COLORADO SPRINGS — With most school districts--including historically fast growing-ones--seeing enrollment drops this year, uncertainty over future enrollment is giving leaders in those districts a tough time determining future needs.
If you’ve lived in Academy School District 20 for any amount of time, you’ve seen that new families just keep coming.
“We’ve really grown,” District 20 spokesperson Allison Cortez said. “I’ve been here almost five years. When I started here, I remember always writing down that we had 23,000 students, and now I always write we have 27,00 students.”
But as of late, things are a little different.
“It’s bizarre to see houses being built at rapid rates in our district, and yet student counts have plummeted this year,” Cortez said.
Despite all the new families moving in, D20’s enrollment dropped by about 1,000 students this school year.
“We’ve never had a decrease in probably like the last decade,” she said.
D20 isn't alone. most school districts have seen students seemingly disappear this year.
“Some folks have really decided to home school,” she said. “The other thing we noticed is our Kindergarten numbers were really, really down.”
And fewer students means fewer dollars coming in.
“We are down a thousand students. Each of our students--and I’m rounding up, brings with them roughly $800,” she said.
But thanks to a bond measure D20 voters passed in 2016, new schools will still be on the way for the next couple years, even if enrollment stays lower than expected.
Cortez said that's because Colorado law requires the $230 million in projects included in the bond measure to be completed in the time frame originally promised to voters, even if needs for those projects go away. She said the district has already completed about 75% of the projects paid for by the 2016 bond.

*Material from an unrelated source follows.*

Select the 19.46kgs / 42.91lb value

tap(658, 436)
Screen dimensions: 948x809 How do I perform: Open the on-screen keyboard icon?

Because of the district’s rapid growth, D20 leaders were already looking toward future growth beyond what the 2016 bond provided.
“When we passed this bond, we were already thinking, when’s the next mill levy? When’s the next bond,” Cortez said.
But with enrollment trends anything but certain, the need for those new schools to come as quickly as new homes now no longer seems certain either.
“Now we’re going to have to see… does this pandemic have long-lasting effects that could move all of those timelines back?”